(Pointing records for text and elements)
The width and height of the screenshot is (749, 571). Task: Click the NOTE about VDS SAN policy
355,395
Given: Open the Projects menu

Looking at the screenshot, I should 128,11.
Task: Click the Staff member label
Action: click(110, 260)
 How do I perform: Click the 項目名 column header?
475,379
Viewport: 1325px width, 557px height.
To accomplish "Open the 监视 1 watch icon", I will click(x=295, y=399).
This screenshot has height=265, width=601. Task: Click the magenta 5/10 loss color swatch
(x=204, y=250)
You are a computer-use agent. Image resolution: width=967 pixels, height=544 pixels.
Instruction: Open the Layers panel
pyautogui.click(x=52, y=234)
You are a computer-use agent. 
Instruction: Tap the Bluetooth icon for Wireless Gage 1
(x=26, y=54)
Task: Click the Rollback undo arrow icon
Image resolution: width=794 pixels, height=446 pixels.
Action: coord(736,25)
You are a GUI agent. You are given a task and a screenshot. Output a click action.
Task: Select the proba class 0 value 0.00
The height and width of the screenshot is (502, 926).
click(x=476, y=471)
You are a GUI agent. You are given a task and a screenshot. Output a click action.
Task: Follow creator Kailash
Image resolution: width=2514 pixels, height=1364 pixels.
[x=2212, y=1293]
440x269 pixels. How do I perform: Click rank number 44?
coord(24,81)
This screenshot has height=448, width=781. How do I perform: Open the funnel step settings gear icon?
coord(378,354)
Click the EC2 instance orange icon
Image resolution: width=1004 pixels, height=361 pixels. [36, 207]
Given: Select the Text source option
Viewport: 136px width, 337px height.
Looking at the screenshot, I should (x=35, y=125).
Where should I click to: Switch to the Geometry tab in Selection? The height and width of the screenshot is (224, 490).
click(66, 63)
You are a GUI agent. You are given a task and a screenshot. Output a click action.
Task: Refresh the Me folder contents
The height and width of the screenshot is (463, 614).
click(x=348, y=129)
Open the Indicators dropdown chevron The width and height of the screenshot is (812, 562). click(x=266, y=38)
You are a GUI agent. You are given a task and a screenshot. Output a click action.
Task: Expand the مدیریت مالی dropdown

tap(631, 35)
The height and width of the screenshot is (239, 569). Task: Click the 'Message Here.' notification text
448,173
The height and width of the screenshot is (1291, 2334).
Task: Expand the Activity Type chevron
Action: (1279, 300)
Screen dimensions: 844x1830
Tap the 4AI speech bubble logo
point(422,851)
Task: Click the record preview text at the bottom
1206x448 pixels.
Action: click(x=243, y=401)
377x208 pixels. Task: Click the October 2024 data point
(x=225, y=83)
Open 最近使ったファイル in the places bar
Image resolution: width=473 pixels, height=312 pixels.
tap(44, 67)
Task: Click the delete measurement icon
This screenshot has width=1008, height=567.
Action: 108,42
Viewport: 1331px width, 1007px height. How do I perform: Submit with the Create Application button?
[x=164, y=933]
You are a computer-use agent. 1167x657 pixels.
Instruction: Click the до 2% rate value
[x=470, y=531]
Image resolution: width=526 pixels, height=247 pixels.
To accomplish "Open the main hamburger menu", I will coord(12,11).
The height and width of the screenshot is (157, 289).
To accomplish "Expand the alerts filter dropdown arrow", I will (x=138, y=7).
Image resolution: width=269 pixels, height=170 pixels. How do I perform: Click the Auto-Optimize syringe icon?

(WHAT TO DO): Revise the records starting at the first line and ending at the line containing "Action: click(110, 260)", both included, replacing "Projects menu" with "Settings menu" and leaving everything else unchanged.

(TASK RESPONSE):
The width and height of the screenshot is (749, 571). Task: Click the NOTE about VDS SAN policy
355,395
Given: Open the Settings menu

Looking at the screenshot, I should 128,11.
Task: Click the Staff member label
Action: click(110, 260)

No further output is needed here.